▶ **GIVEN INSTRUCTION A**
Reproduce the passage about the Southern live oak word for word, in full.

▶ **QUOTED PASSAGE**
══════

By Mark Halpin, Forestry Manager
The Southern live oak (Quercus virginiana) is the iconic tree of the Deep South, where its enormous spreading limbs, often adorned with Spanish moss and resurrection fern, offer an abundance of much-welcomed shade. Beginning in southeast Virginia, its native range hugs the Atlantic and Gulf coasts, never venturing far inland with the exception of Florida and Texas, where it strangely strays from its moist, humid preferences to make a home in the arid Hill Country. With a maximum height of around 65 feet but a potential spread of up to 90, it is unusual in being typically wider than it is tall – perhaps an adaptation to the hurricane-plagued environment in which it grows. This habit of producing huge, curved branches has made it a favored tree for shipbuilders as such branches were the ideal shape for hulls. The USS Constitution, “Old Ironsides”, the world’s oldest still-functioning ship at 224 years old, was so named because of the extremely dense live oak planks that comprise its hull.
“Live oak” is a generic term for evergreen oaks, of which there are 31 across North America, Africa, Europe and Asia. (Quercus suber, the cork oak that lets us plug our wine bottles, is a live oak. The word “cork” is derived from “Quercus”.) Unlike coniferous evergreens which typically shed their needles in 2 or 3 year cycles, the live oaks hold a season’s leaves until immediately before new leaves emerge, meaning they are not “true” evergreens. This also means that the further north they are planted the more obvious this becomes as defoliation will occur earlier. Some oak species common to the St. Louis area, particularly the southern species such as willow oak (Q. phellos) and water oak (Q. nigra) display similar tendencies and can hold their leaves in a green state far into the winter when temperatures are mild.

══════

▶ **GIVEN INSTRUCTION B**
Quote the records from their first line through the line with "Action: click(528, 593)", including both of those lines.

▶ **LISTED ENTRIES**
══════

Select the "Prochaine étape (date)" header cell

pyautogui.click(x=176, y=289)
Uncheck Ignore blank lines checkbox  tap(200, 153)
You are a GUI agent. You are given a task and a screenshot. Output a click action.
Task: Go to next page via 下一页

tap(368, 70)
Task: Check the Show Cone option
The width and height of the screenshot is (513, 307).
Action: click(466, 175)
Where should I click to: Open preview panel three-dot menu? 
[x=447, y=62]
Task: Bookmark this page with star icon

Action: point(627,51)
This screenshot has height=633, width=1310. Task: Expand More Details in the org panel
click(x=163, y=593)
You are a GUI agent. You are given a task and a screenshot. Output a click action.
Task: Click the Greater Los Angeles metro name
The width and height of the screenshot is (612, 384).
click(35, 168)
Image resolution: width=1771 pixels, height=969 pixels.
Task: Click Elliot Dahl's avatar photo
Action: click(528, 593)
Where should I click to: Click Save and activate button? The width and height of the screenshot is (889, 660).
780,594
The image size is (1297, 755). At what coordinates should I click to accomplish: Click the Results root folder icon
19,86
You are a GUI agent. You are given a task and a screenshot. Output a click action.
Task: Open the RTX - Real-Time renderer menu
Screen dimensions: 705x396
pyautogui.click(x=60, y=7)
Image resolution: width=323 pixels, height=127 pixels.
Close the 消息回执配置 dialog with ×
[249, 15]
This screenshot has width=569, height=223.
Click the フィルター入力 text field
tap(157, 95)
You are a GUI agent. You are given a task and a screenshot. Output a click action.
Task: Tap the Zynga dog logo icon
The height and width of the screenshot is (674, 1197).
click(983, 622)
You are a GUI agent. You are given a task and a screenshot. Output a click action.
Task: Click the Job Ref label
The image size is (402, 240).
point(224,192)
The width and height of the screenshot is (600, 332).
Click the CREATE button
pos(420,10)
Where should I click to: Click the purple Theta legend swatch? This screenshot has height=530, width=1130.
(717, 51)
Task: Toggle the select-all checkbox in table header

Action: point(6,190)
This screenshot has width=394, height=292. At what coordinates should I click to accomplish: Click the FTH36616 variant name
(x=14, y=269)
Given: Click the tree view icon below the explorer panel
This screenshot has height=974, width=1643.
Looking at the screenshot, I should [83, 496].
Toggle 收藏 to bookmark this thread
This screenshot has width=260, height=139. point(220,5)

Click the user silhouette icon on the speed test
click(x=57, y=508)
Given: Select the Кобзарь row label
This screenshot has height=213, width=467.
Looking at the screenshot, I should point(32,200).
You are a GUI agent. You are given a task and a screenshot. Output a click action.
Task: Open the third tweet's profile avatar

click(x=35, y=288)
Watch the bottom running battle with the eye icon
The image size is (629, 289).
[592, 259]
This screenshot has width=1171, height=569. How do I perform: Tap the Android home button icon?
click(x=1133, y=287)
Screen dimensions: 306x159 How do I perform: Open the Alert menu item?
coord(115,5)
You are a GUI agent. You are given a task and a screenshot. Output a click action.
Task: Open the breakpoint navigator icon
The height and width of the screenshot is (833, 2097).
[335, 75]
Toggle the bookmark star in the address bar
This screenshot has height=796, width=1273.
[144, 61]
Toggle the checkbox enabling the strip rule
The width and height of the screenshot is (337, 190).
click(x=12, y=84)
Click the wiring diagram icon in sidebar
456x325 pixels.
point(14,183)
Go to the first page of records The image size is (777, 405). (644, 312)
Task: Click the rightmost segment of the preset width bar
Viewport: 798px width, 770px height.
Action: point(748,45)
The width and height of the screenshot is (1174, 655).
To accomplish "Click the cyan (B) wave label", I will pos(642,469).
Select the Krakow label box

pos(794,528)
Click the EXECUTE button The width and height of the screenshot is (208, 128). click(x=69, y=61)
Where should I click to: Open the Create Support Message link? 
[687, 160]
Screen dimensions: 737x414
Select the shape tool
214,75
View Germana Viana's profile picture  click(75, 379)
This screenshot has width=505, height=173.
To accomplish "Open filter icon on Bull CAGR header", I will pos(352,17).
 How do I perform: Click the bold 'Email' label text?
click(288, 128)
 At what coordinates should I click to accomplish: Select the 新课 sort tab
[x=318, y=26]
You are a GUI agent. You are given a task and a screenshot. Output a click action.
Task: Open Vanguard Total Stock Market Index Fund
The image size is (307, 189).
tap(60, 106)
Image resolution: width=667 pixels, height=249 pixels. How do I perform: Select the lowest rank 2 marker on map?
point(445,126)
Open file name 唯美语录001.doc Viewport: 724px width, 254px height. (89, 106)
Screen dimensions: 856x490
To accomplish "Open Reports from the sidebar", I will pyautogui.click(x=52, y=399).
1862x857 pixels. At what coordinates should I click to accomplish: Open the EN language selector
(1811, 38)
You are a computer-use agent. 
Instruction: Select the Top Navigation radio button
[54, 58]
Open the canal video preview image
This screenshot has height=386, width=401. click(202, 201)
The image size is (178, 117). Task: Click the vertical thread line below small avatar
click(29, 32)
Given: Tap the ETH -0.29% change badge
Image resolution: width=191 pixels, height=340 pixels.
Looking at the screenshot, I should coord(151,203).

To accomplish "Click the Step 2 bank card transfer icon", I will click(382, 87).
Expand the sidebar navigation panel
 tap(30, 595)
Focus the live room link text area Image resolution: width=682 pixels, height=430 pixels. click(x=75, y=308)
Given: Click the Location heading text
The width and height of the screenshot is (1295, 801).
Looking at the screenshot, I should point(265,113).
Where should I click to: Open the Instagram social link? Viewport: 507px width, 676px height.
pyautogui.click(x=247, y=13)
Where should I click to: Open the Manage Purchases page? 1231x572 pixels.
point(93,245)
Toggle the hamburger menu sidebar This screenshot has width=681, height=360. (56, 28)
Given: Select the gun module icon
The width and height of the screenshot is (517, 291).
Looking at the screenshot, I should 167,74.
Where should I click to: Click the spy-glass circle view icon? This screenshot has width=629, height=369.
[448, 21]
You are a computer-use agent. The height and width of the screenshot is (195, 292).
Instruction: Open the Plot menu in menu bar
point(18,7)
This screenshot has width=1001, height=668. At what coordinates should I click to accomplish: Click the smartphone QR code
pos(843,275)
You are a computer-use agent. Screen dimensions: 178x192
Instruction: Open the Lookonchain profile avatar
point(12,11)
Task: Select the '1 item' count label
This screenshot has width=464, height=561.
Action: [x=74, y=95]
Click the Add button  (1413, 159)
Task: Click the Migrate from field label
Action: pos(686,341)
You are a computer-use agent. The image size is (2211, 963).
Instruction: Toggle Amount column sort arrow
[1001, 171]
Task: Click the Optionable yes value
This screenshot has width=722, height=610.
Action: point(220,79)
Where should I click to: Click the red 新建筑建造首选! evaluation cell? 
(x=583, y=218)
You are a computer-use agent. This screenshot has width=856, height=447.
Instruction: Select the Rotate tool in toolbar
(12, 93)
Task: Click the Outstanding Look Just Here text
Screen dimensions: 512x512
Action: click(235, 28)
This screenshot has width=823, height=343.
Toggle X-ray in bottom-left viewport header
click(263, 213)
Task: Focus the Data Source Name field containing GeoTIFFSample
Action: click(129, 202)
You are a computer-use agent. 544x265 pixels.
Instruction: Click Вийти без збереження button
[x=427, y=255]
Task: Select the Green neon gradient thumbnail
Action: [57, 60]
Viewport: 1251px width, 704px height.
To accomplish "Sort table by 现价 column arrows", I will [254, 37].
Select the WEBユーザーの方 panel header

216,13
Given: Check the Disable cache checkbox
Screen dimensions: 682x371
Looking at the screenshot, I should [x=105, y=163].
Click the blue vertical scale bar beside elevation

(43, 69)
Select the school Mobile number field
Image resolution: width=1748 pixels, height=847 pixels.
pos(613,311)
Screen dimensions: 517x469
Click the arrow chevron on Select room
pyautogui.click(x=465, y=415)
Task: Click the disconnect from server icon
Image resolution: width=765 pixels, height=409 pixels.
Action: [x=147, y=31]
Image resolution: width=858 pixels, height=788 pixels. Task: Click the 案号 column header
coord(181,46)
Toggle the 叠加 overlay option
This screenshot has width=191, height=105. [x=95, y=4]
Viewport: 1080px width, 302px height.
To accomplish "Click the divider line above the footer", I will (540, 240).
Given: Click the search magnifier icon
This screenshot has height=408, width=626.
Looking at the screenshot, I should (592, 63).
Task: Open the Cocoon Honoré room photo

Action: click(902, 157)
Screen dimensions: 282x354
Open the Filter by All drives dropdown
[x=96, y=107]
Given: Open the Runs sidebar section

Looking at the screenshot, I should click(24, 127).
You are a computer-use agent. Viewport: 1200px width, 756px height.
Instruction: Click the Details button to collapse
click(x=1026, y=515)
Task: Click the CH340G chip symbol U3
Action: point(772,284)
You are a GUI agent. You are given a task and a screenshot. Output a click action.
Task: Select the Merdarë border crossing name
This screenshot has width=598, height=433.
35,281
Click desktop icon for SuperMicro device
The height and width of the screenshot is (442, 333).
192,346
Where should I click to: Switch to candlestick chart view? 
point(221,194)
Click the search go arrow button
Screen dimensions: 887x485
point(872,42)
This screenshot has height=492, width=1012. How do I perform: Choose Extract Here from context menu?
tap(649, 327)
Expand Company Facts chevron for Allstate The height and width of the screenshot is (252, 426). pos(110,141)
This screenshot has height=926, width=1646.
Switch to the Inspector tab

══════

▶ **WRITTEN SOLUTION A**
By Mark Halpin, Forestry Manager
The Southern live oak (Quercus virginiana) is the iconic tree of the Deep South, where its enormous spreading limbs, often adorned with Spanish moss and resurrection fern, offer an abundance of much-welcomed shade. Beginning in southeast Virginia, its native range hugs the Atlantic and Gulf coasts, never venturing far inland with the exception of Florida and Texas, where it strangely strays from its moist, humid preferences to make a home in the arid Hill Country. With a maximum height of around 65 feet but a potential spread of up to 90, it is unusual in being typically wider than it is tall – perhaps an adaptation to the hurricane-plagued environment in which it grows. This habit of producing huge, curved branches has made it a favored tree for shipbuilders as such branches were the ideal shape for hulls. The USS Constitution, “Old Ironsides”, the world’s oldest still-functioning ship at 224 years old, was so named because of the extremely dense live oak planks that comprise its hull.
“Live oak” is a generic term for evergreen oaks, of which there are 31 across North America, Africa, Europe and Asia. (Quercus suber, the cork oak that lets us plug our wine bottles, is a live oak. The word “cork” is derived from “Quercus”.) Unlike coniferous evergreens which typically shed their needles in 2 or 3 year cycles, the live oaks hold a season’s leaves until immediately before new leaves emerge, meaning they are not “true” evergreens. This also means that the further north they are planted the more obvious this becomes as defoliation will occur earlier. Some oak species common to the St. Louis area, particularly the southern species such as willow oak (Q. phellos) and water oak (Q. nigra) display similar tendencies and can hold their leaves in a green state far into the winter when temperatures are mild.

▶ **WRITTEN SOLUTION B**
Select the "Prochaine étape (date)" header cell

pyautogui.click(x=176, y=289)
Uncheck Ignore blank lines checkbox  tap(200, 153)
You are a GUI agent. You are given a task and a screenshot. Output a click action.
Task: Go to next page via 下一页

tap(368, 70)
Task: Check the Show Cone option
The width and height of the screenshot is (513, 307).
Action: click(466, 175)
Where should I click to: Open preview panel three-dot menu? 
[x=447, y=62]
Task: Bookmark this page with star icon

Action: point(627,51)
This screenshot has height=633, width=1310. Task: Expand More Details in the org panel
click(x=163, y=593)
You are a GUI agent. You are given a task and a screenshot. Output a click action.
Task: Click the Greater Los Angeles metro name
The width and height of the screenshot is (612, 384).
click(35, 168)
Image resolution: width=1771 pixels, height=969 pixels.
Task: Click Elliot Dahl's avatar photo
Action: click(528, 593)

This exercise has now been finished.